_Work required_. Retype every record that appears below, unchanged.

Pixel coordinate grounding data:
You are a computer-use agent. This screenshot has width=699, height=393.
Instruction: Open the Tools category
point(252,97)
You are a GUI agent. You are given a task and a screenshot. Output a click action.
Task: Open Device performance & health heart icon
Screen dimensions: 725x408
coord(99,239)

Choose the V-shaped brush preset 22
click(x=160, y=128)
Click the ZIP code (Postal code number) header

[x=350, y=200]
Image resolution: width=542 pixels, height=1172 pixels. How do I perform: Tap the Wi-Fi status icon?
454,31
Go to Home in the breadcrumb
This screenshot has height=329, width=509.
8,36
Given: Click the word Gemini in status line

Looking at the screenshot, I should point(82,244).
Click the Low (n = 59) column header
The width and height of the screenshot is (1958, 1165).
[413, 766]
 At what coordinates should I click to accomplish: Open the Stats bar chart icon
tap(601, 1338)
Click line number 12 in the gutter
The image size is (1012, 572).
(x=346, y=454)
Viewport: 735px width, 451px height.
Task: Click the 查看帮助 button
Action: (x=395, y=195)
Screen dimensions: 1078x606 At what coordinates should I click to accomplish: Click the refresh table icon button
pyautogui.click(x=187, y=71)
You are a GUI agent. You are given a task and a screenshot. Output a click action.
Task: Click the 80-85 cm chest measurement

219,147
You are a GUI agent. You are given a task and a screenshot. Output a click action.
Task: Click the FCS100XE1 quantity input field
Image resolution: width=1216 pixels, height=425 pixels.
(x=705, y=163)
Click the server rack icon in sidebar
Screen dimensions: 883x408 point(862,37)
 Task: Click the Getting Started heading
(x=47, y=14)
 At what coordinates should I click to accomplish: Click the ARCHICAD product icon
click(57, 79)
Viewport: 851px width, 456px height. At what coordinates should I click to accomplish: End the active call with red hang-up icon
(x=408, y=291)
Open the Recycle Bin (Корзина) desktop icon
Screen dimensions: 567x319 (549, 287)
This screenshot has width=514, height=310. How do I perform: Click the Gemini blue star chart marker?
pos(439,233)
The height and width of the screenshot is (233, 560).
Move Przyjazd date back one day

_Exercise response_.
You are a computer-use agent. This screenshot has width=699, height=393.
Instruction: Open the Tools category
point(252,97)
You are a GUI agent. You are given a task and a screenshot. Output a click action.
Task: Open Device performance & health heart icon
Screen dimensions: 725x408
coord(99,239)

Choose the V-shaped brush preset 22
click(x=160, y=128)
Click the ZIP code (Postal code number) header

[x=350, y=200]
Image resolution: width=542 pixels, height=1172 pixels. How do I perform: Tap the Wi-Fi status icon?
454,31
Go to Home in the breadcrumb
This screenshot has height=329, width=509.
8,36
Given: Click the word Gemini in status line

Looking at the screenshot, I should point(82,244).
Click the Low (n = 59) column header
The width and height of the screenshot is (1958, 1165).
[413, 766]
 At what coordinates should I click to accomplish: Open the Stats bar chart icon
tap(601, 1338)
Click line number 12 in the gutter
The image size is (1012, 572).
(x=346, y=454)
Viewport: 735px width, 451px height.
Task: Click the 查看帮助 button
Action: (x=395, y=195)
Screen dimensions: 1078x606 At what coordinates should I click to accomplish: Click the refresh table icon button
pyautogui.click(x=187, y=71)
You are a GUI agent. You are given a task and a screenshot. Output a click action.
Task: Click the 80-85 cm chest measurement

219,147
You are a GUI agent. You are given a task and a screenshot. Output a click action.
Task: Click the FCS100XE1 quantity input field
Image resolution: width=1216 pixels, height=425 pixels.
(x=705, y=163)
Click the server rack icon in sidebar
Screen dimensions: 883x408 point(862,37)
 Task: Click the Getting Started heading
(x=47, y=14)
 At what coordinates should I click to accomplish: Click the ARCHICAD product icon
click(57, 79)
Viewport: 851px width, 456px height. At what coordinates should I click to accomplish: End the active call with red hang-up icon
(x=408, y=291)
Open the Recycle Bin (Корзина) desktop icon
Screen dimensions: 567x319 (549, 287)
This screenshot has width=514, height=310. How do I perform: Click the Gemini blue star chart marker?
pos(439,233)
The height and width of the screenshot is (233, 560).
Move Przyjazd date back one day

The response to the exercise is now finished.